Clarifying Questions

  1. Is there any limitation on how many times rand7() can be called?
    • No specific limitations; however, a more efficient solution is preferred.
  2. Is rand7() guaranteed to be perfectly uniform?
    • Yes, rand7() produces each integer in the range [1, 7] with equal probability.
  3. Where should I implement rand7()?
    • For the sake of this problem, let’s assume rand7() is already implemented and available for use.

Strategy

To generate a uniform random number within [1, 10] using rand7(), we can use the following strategy:

  1. Generate a larger range of equally likely numbers using multiple calls to rand7().
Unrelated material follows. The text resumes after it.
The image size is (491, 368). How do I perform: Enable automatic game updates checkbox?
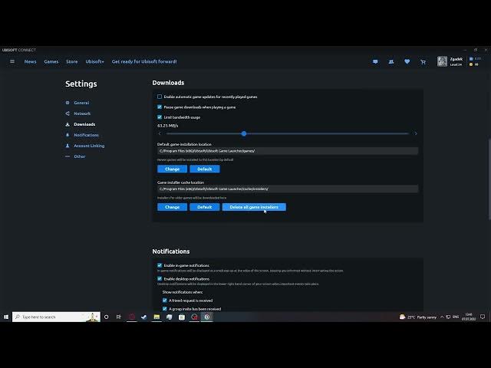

Think of it as generating a two-digit number in base 7.
  2. Map this larger uniform range to a subset that fits within [1, 10]. If the result does not fit perfectly within [1, 10], reject it and try again.

Detailed Steps

  1. Use two independent calls of rand7() to generate a number in the range [1, 49] (i.e., rand7() - 1 gives us 0 to 6 which can be used simulating digits in base 7).
  2. Convert these two independent calls into one combined random number in the range [1, 49].
  3. If the generated number falls within [1, 40], map it directly to [1, 10]; otherwise, discard it and retry.

This approach ensures uniformity because each of the numbers from 1 to 49 has an equal chance, and we uniformly map a subset of this range to our desired [1, 10].

Code Implementation

import random

def rand7():
    return random.randint(1, 7)

def rand10():
    while True:
        num1 = rand7() - 1  # range 0 to 6
        num2 = rand7() - 1  # range 0 to 6
        combined = num1 * 7 + num2  # range 0 to 48
        
        # Only use the result if it's within 0 to 39
        if combined < 40:
            return (combined % 10) + 1  # range 1 to 10

# Testing rand10 function
from collections import Counter

results = [rand10() for _ in range(10000)]
counter = Counter(results)
print("Distribution of results in 10000 trials:")
for i in range(1, 11):
    print(f"{i}: {counter[i]}")

Time Complexity

The expected time complexity is O(1), though the actual time may vary since we keep retrying until we get a number within the acceptable range. The probability of needing retries is slight, so this remains efficient in practice.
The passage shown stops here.